I Don’t Have Time to Think
One topic that crops up regularly in both my one to one coaching sessions and group workshops is how difficult it is to find time to just think. We go through life at such high speed that it’s difficult to find time for reflection or to plan ahead. Instead, we live life on autopilot, endlessly tackling task after task without deliberate thought or intention.
Perhaps this is because for many of us, being effective means being busy. More and more it feels as though value is placed on quantity and speed rather than quality. The ability to multitask, juggle and quickly jump from one task to the next without blinking is held in high esteem and seen as crucial for productivity.
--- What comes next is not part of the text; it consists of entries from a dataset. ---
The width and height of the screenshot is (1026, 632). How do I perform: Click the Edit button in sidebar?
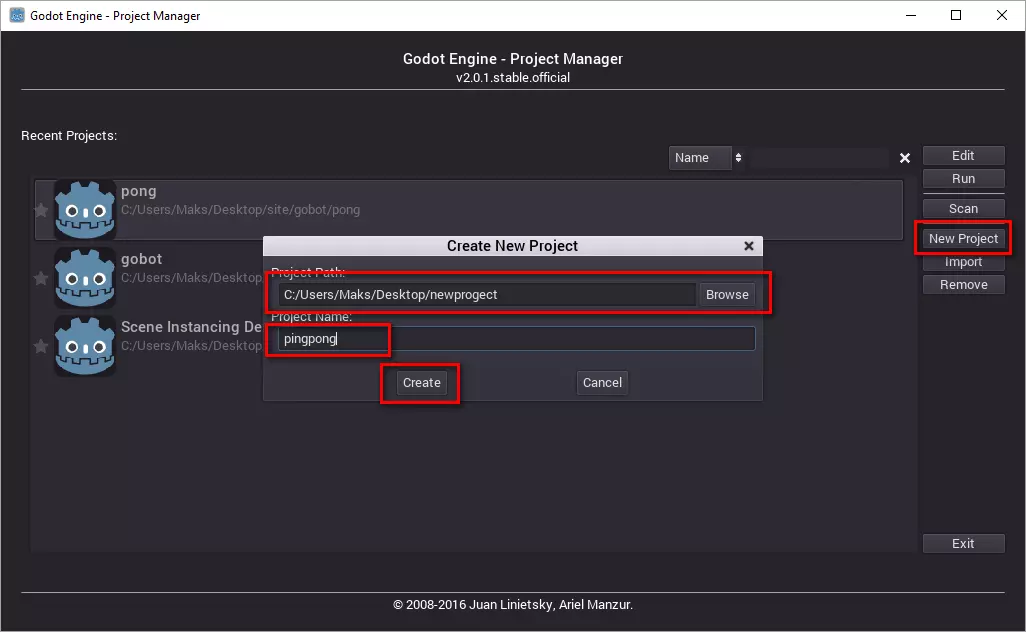[x=963, y=156]
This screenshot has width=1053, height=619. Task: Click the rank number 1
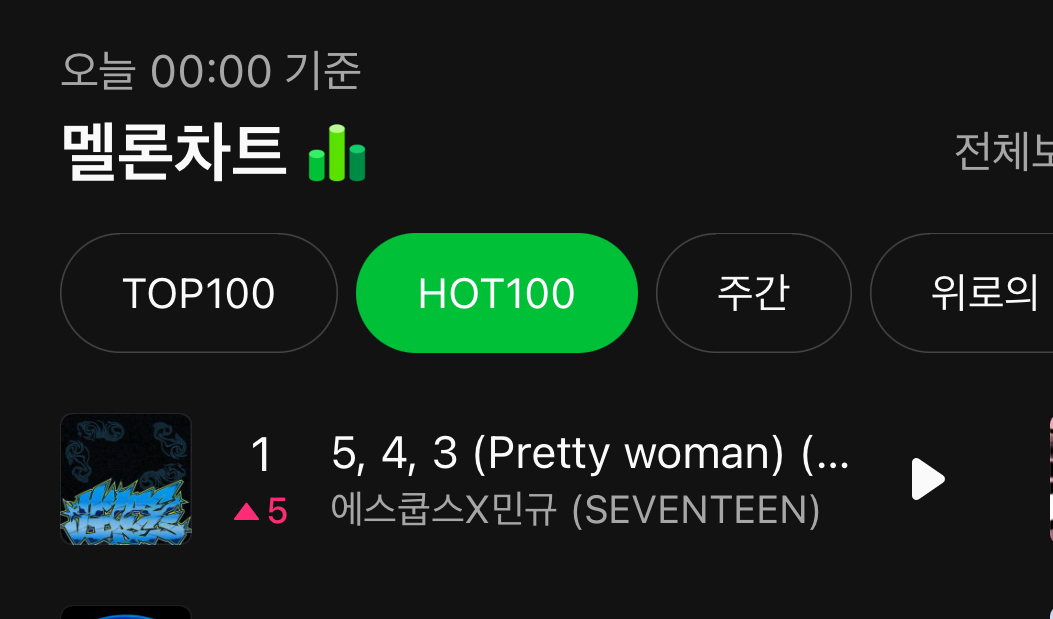[261, 456]
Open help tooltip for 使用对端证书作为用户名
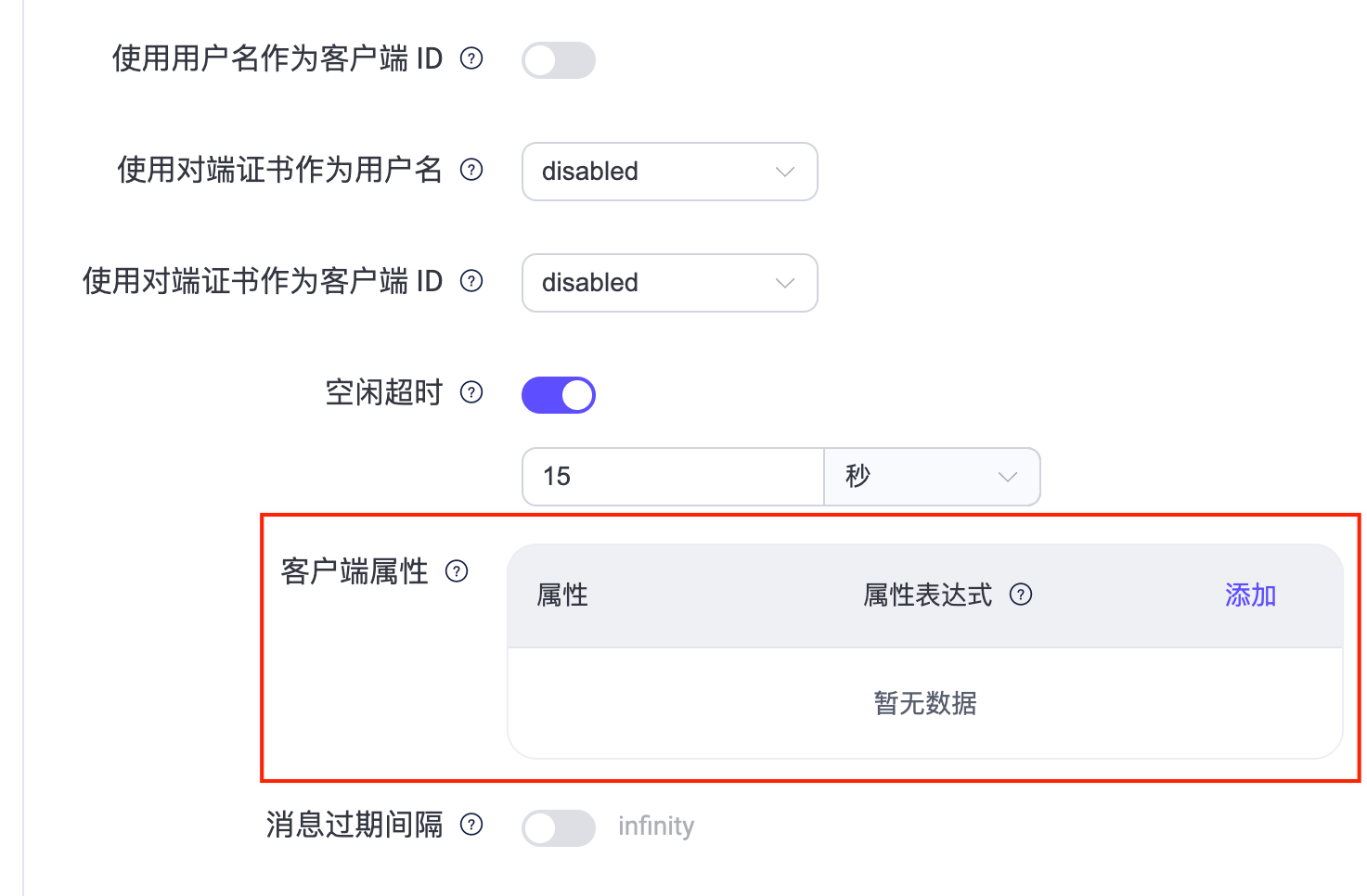 [x=472, y=171]
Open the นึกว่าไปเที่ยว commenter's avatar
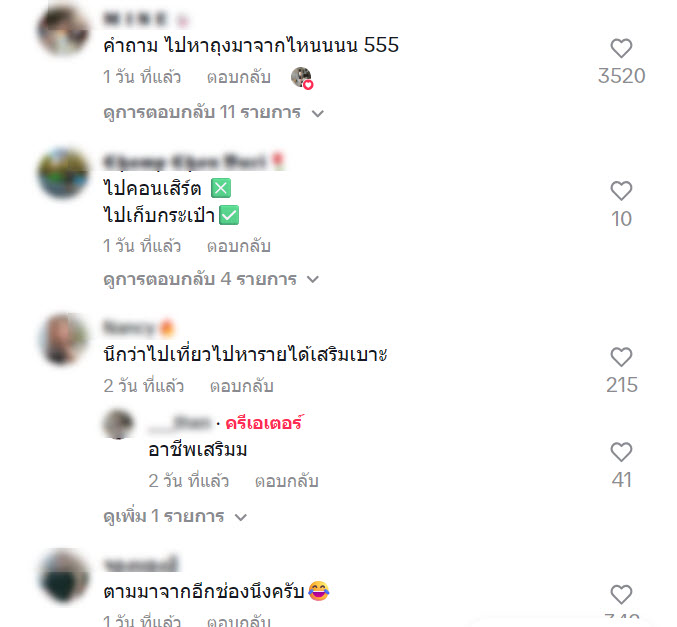This screenshot has height=627, width=677. (x=63, y=339)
However, research in the field of neuroscience tells us that the opposite is true. Evidence suggests that by slowing down and focusing on one task at a time, we will improve our productivity, effectiveness and wellbeing. It’s through this slowing down that we create more space and time for deliberate, conscious thought and reflection. In this space we are better able to learn, develop and grow, moving forward rather than just running very fast on the spot.
When we’re frantically busy, our body runs on a relentless supply of adrenaline, cortisol and other hormones that are associated with the stress response. Professor Mark Williams describes this as being in a constant state of high-alert in which our fear center is active as if we’re being chased by a predator. In this state, we’re only able to see and react to what is immediately in front of us. We’re unable to see the ‘the big picture’ or think creatively or strategically. Our thinking and decisions are fear-based rather than deliberate or conscious.
This is why many of us can get to the end of a day or week and be unable to recall the things we’ve done. We’ve been on a treadmill, responding on autopilot without deliberate thought.
Allowing time and space for conscious thought and decision making can be scary. Many people use busyness in the same way as social media or television; to distract themselves from feelings that are uncomfortable or difficult. Being constantly busy is a crutch we can use to get us through the day. But however uncomfortable or unusual it might feel to step off the treadmill, slowing down has numerous benefits.
By slowing down, we allow our brains time to make connections, uncover new insights and develop new ideas. It gives us space to make decisions with intent and empowers us to deliberately focus our energy productively, rather than expending it on constant ‘firefighting’.
This also has benefits for our mental wellbeing. Acting with intent means we’re more likely to make choices and decisions that align with our values and the way we want to live. It also means we’re giving ourselves fully to each task, decision or encounter, giving us a richer experience of life.
How to Slow Down
In 18 Minutes to Find Your Focus, leadership coach Peter Bregman offers a practical way to find more time for present awareness, focus and reflection each day.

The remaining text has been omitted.